The next five years are likely to see a change in the balance of the compensation and benefit package. Salary has to give way to other forms of remuneration as being more important. Remuneration will change to reflect quality of work, status, career opportunities, as a result of law firms becoming increasingly management based.

Firms may have to seek arrangements to avoid the high salaries – particularly for young associates – without some linkages to results achieved (e.g. align compensation with the achievement of client goals and objectives). The firms will have to look for ways to ameliorate the gulf between the long hours culture and a work-life balance.

Skills Development

The development of skills will not only be driven by client demand for client service and commercial acumen. Individual lawyers too will be looking to manage their portfolio of skills. Skills development is likely to become a key retention issue.
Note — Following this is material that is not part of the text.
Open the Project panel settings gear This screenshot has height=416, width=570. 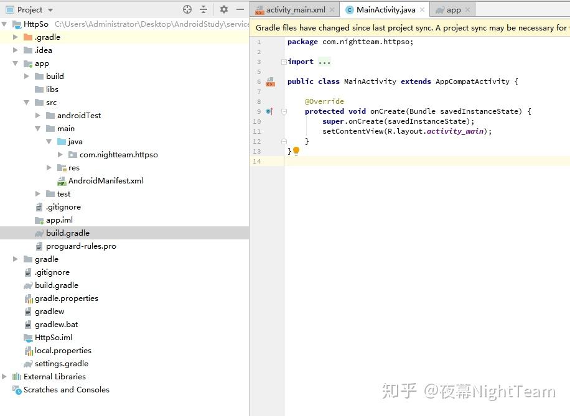pyautogui.click(x=222, y=9)
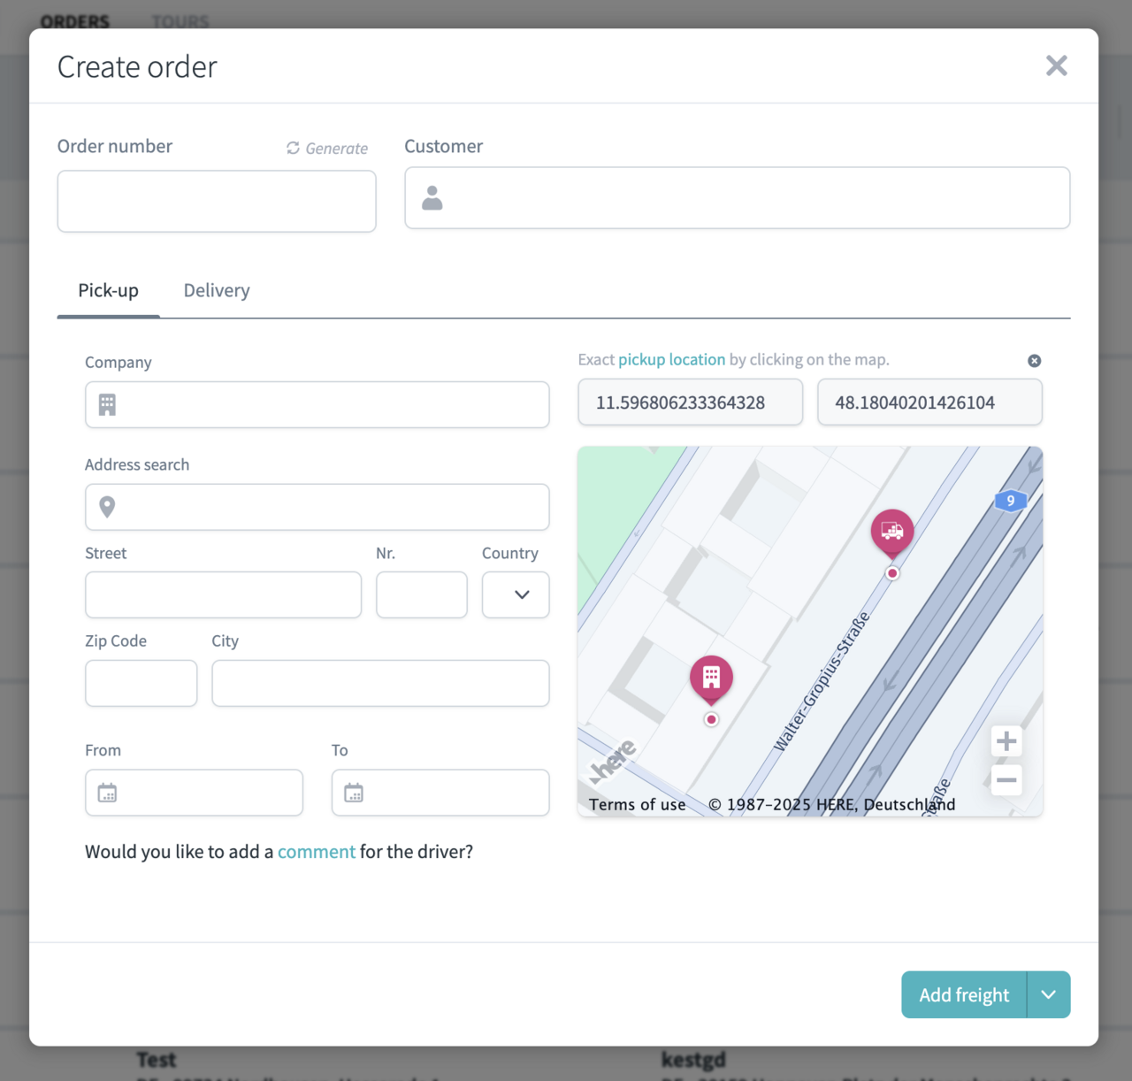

On the organisational level, communications and general management skills will become more important as team effectiveness becomes a success factor. This will require the commitment of continued time and money investment.

Conclusion

Unlike Gandalf, we have no magic ball to reveal the future! The only certainty is that change will happen and will be driven at an evermore bewildering speed. Firms which dedicate themselves to informed debate about the future are likely to be much better placed to meet its challenges successfully.

Footnotes

1 David Loye, An Arrow Through Chaos: How We See Into the Future, 2000, pp. 173-200

2 Preble J (1983). "Public Sector Use of the Delphi Technique" in Technological Forecasting and Social Change Vol 23, pp 75-88

3 Woudenberg F (1991). "An Evaluation of Delphi" in Technological Forecasting and Social Change Vol 40, pp 131-150

4 Gracechurch Legal Futures 2007, published December 2003.

The content of this article is intended to provide a general guide to the subject matter. Specialist advice should be sought about your specific circumstances.